Perché Cavour va Amato

“C’era una volta Cavour. La potenza della grande politica” di Giuliano Amato (ed. il Mulino) letto da Tullio Fazzolari

C’era una volta un regno piccolo ma capace di tenere testa agli imperi più potenti d’Europa. Sembra l’incipit di una fiaba e invece è la nostra storia. L’Unità d’Italia non sarebbe stata possibile senza il ruolo decisivo del Regno di Sardegna. Ma nemmeno sarebbe stata realizzabile se a Torino come primo ministro non ci fosse stato Camillo Benso conte di Cavour. Che però, nonostante i suoi meriti indiscutibili, sembra essere il meno celebrato tra i quattro padri della patria. Non era un trascinatore d’uomini come Garibaldi né un re guerriero come Vittorio Emanuele II o un grande ideologo come Mazzini. Ma quanto a visione politica e a determinazione nel realizzare i propri obiettivi era insuperabile.

Giuliano Amato con “C’era una volta Cavour. La potenza della grande politica” (il Mulino, 344 pagine, 20 euro) contribuisce a colmare un deficit della storiografia italiana. Fatta eccezione per Rosario Romeo e Luciano Cafagna, ben pochi studiosi hanno approfondito l’importanza del ruolo di Cavour. Non è mancato perfino chi come Denis Mack Smith, senza dubbio maggiormente affascinato da Garibaldi, è arrivato a definirlo un politico abile ma privo di scrupoli. Poiché anche i giudizi avventati restano nero su bianco negli annali e qualcuno finisce per crederci, è essenziale che qualcuno ristabilisca la verità. Giuliano Amato ci riesce perfettamente con un approccio tanto inedito quanto efficace dando la parola allo stesso protagonista. Il libro raccoglie integralmente dieci discorsi di Cavour al parlamento di Torino ed è una scelta tutt’altro che casuale sotto ogni aspetto. A cominciare dalla location. C’è un presidente del Consiglio che si confronta puntualmente con i deputati eletti dal popolo e già questo basta a dimostrare un fortissimo senso delle istituzioni.
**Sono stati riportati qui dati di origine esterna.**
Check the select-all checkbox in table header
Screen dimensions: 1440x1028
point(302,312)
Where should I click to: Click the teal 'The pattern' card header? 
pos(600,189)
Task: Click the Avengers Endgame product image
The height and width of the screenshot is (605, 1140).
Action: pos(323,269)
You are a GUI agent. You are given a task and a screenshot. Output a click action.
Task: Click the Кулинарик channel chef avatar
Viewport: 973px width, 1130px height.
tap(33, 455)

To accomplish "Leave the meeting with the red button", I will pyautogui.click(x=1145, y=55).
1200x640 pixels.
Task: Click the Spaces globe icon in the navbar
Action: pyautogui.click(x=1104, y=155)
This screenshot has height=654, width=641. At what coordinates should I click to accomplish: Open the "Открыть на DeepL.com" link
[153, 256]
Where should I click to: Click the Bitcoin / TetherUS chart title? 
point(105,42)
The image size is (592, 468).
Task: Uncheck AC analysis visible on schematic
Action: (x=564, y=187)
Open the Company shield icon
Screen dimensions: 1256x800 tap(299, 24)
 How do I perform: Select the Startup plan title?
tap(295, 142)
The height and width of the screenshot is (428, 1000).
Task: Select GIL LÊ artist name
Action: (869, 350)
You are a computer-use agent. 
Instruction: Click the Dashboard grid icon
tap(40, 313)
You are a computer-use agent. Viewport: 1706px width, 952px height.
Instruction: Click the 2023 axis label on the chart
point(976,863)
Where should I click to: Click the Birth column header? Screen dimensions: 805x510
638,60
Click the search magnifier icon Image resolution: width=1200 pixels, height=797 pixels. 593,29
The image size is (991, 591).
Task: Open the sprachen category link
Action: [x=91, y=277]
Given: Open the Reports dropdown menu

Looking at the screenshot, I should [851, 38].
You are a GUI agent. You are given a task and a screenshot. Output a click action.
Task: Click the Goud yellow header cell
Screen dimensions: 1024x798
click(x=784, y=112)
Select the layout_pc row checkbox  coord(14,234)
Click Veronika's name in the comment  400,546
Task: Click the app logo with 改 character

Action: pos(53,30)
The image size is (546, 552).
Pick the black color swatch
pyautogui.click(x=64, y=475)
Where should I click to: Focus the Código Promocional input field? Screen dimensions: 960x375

Ancor più significativo è il contenuto degli interventi parlamentari selezionati da Amato. I dieci discorsi corrispondono ad altrettanti momenti cruciali del decennio del governo Cavour. Si inizia dai rapporti problematici con la chiesa cattolica quando nel 1850 viene abolito il foro ecclesiastico e successivamente viene istituito il matrimonio civile. Qualche anno dopo Cavour convince il parlamento dell’opportunità di intervenire nella guerra di Crimea e non è un’impresa facile perché ancora brucia la sconfitta di Novara. Ancora più difficile è poi far passare l’annessione alla Francia di Nizza e della Savoia, prezzo da pagare “con animo mesto” per l’alleanza con Napoleone III ma fa indignare  Garibaldi e un po’ anche Vittorio Emanuele II. Dietro ogni discorso c’è un disegno politico che le note introduttive di Giuliano Amato permettono di contestualizzare. Di fatto Cavour è riuscito a tenere una rotta di equilibrio fra le tendenze più radicali e quelle più conservatrici. La morte prematura nel giugno del 1861, a soli cinquantuno anni, interrompe bruscamente un percorso e l’ambizioso progetto di “fare gli italiani” dopo aver “fatto l’Italia”. Mai si potrà stabilire se fossero possibili risultati più clamorosi di quelli raggiunti. Le parole dette in parlamento da Cavour restano un esempio di sano realismo e soprattutto un manuale di grande politica.